Thursday, 23rd April 2015 (Day 4, week 16)
Aiming to walk 1000 miles in a year
Total so far: 310.4 (5 miles this week)
Another walk from the very useful iwalkCornwall website today (www.iwalkCornwall.co.uk) starting from the strangely named Hell’s Mouth where, fortunately there is a very nice cafe serving yummy lemon cake!
But first – seals, caterpillars, flowers and birds everywhere!
Hell’s Mouth Circular via Godrevy Point and Gwealavellan (5 miles)
Our path crosses heathland, carpeted with gorse, shimmering yellow as far as the eye can see to the left, with the bright blue of the sea to the right. The birds are singing all around us and the sun is shining. I’m in heaven. What more could you want at the start of a walk on a breezy Spring day? Except for less wind of course! The first part of the walk follows the coast path from Hell’s Mouth through the National Trust land at Godrevy.

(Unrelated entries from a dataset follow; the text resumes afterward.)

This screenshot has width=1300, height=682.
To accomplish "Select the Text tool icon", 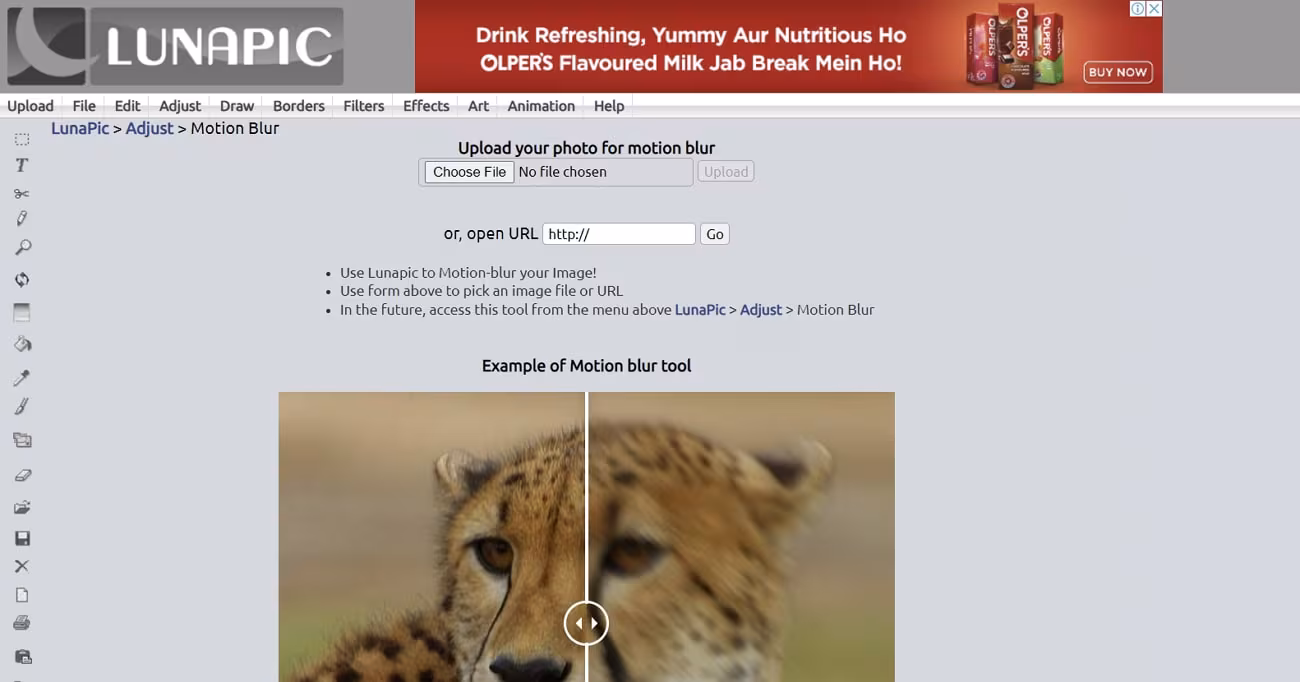I will click(x=22, y=166).
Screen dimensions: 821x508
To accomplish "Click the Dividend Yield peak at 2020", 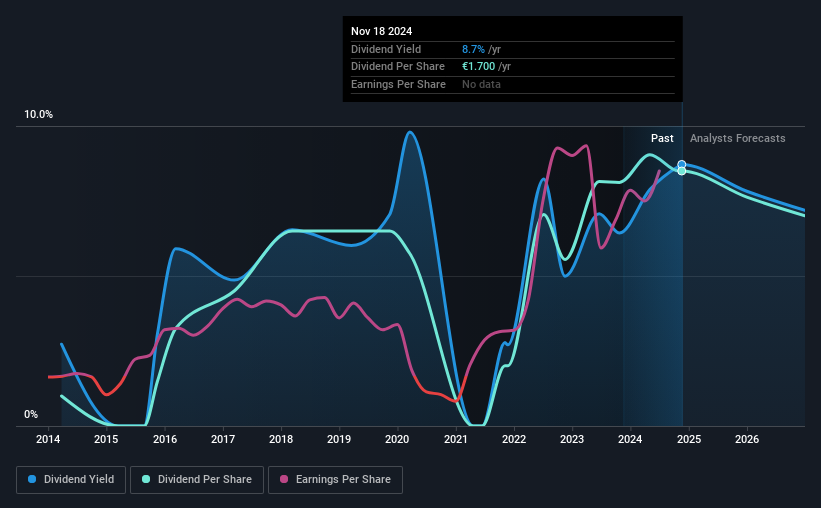I will 410,132.
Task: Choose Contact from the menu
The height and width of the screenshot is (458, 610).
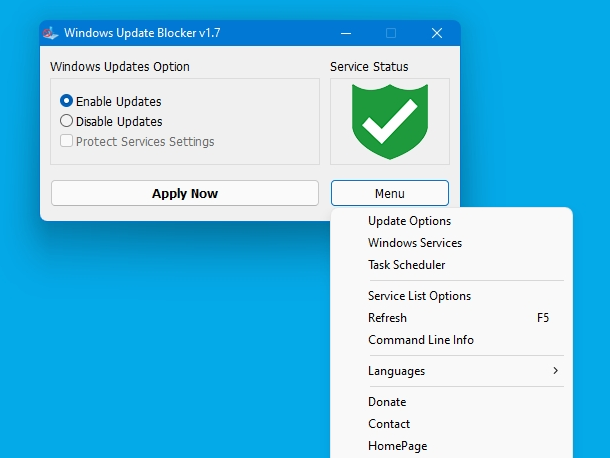Action: coord(389,424)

The cliffs just here are one of the highest points in the area at just under 300 feet and the heathland is some of the best in Cornwall for wildlife providing a habitat for many birds and butterflies.
Birds are all around us, circling and feeding and calling to each other. We very soon spot cormorants lined up along a rocky outcrop and kittiwakes nesting on cliff ledges. A whole bookful of collective nouns spring into my head as we see a ‘parcel of linnet’, a ‘kettle of swallows’ and a ‘shaft of wheatear’ (very exciting, never seen these before). We spot meadow pipits and skylarks as well – it’s an ‘exultation’ of skylarks, but as we only see one at a time it’s probably cheating a bit to say that!
I don’t think we’ve ever seen so many birds on one walk – and its frustrating not being able to catch them on camera.
In the distance is Godrevy lighthouse, bright white in the sunlight and as we go down over the hill we can see surfers riding the waves at Hayle Towans and St Ives across the bay looking serenely beautiful .
We peer down over the cliff top near Navax Point to see the seals, basking on the little beach and being buffeted by the incoming tides or ducking and diving in the sea.
and you have to be very quiet in case you disturb them:
so we were!
Sea Pinks are in flower now:
and we see common scurvy grass, bluebells, violets, celandines, buttercups and daisies. I think we should also mention the familiar dandelion – it misses out because we see it everywhere, but it is actually quite beautiful:
Flowering early this year, the kidney vetch has an unusual flower head with a fluffy middle. Apparently these are woolly calyces.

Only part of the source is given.